> _EXERCISE DETAILS_: Check every line of the entries below for the word "agent". Then give the number of lines that have it, with nothing added.

> _GIVEN ENTRIES_:
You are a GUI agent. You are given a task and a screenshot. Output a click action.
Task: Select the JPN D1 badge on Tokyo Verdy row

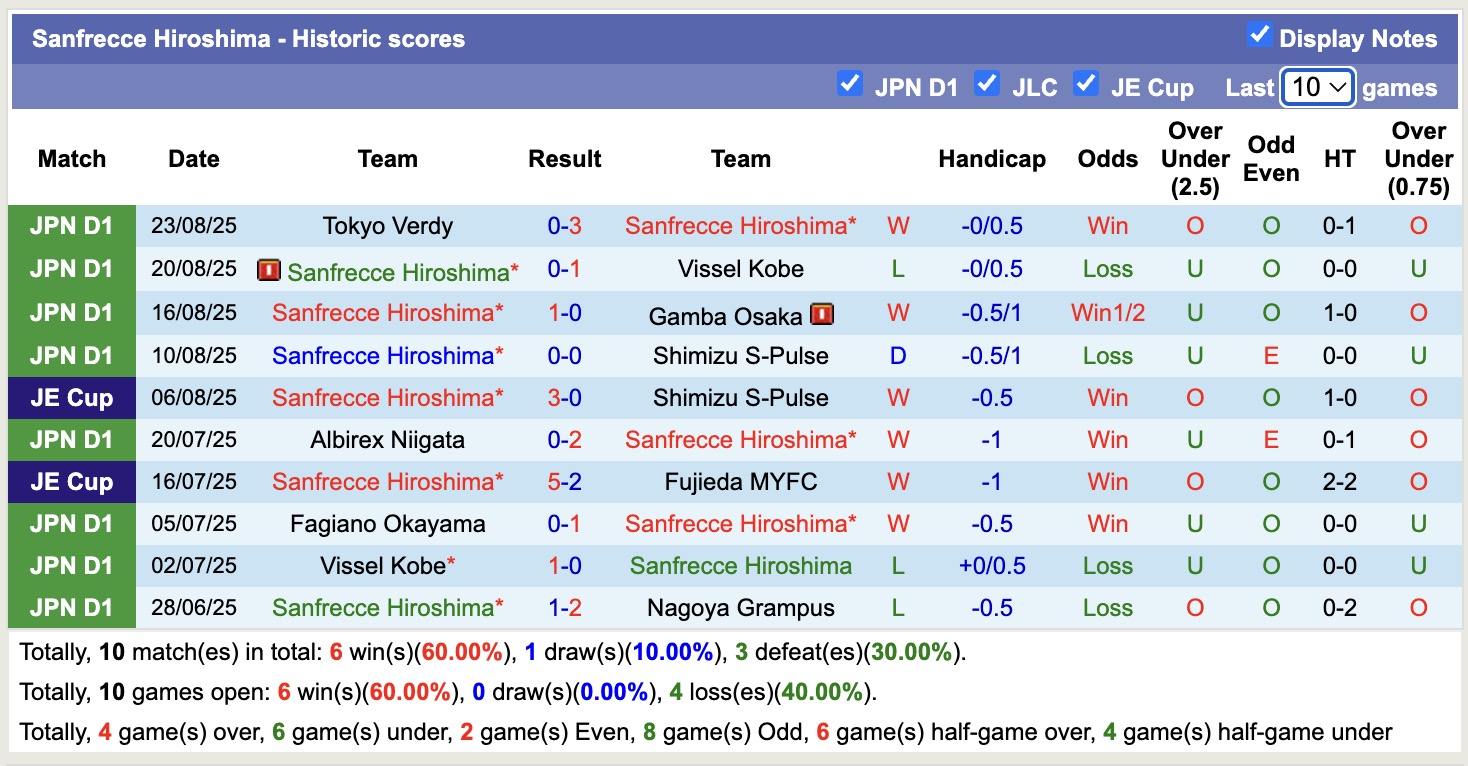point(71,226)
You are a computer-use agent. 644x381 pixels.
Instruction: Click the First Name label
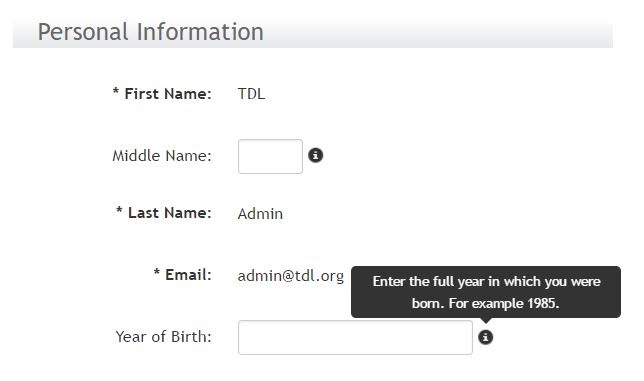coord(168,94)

--

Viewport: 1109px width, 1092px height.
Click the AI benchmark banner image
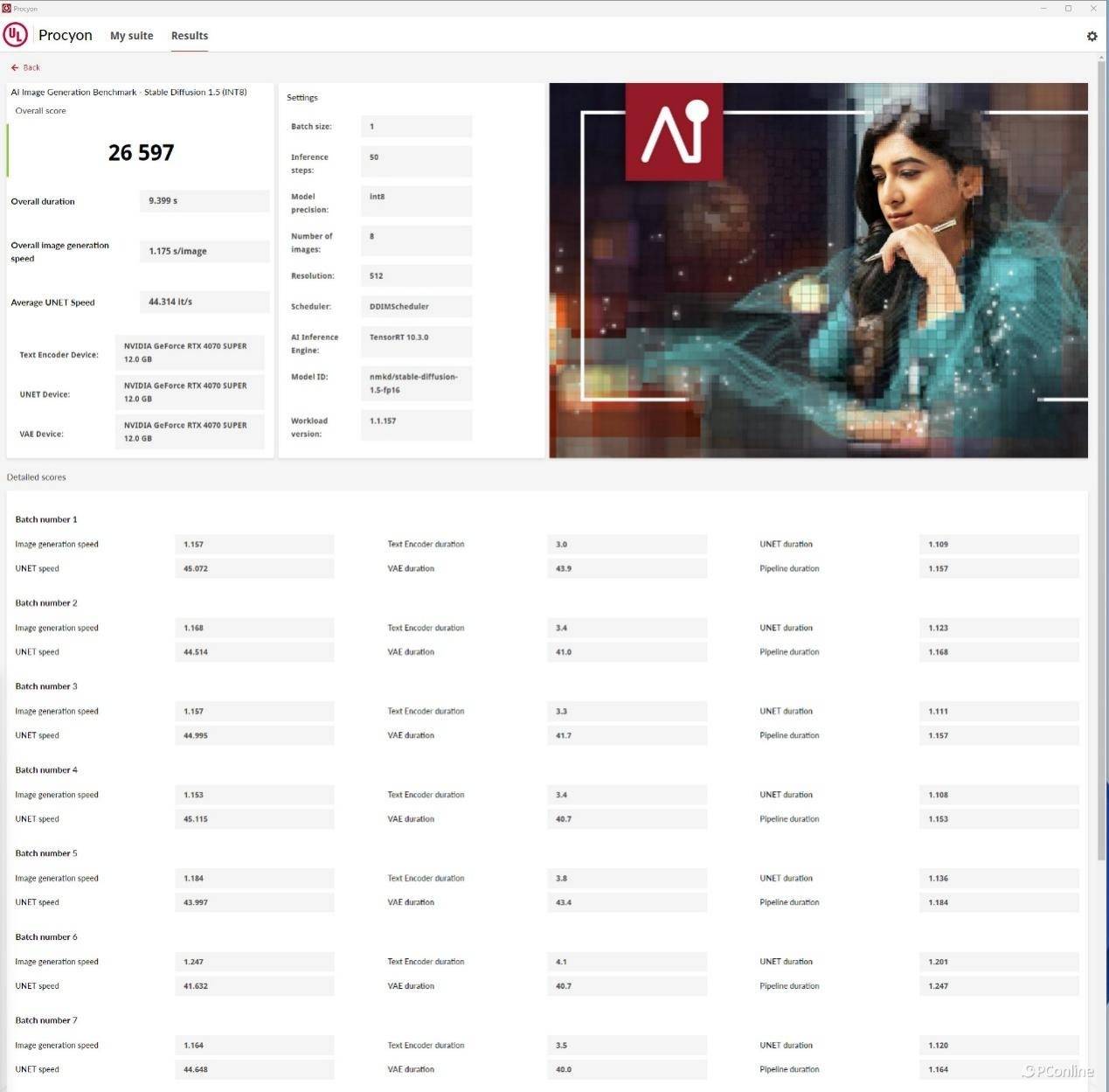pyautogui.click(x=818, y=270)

> _TASK SOLUTION_: 2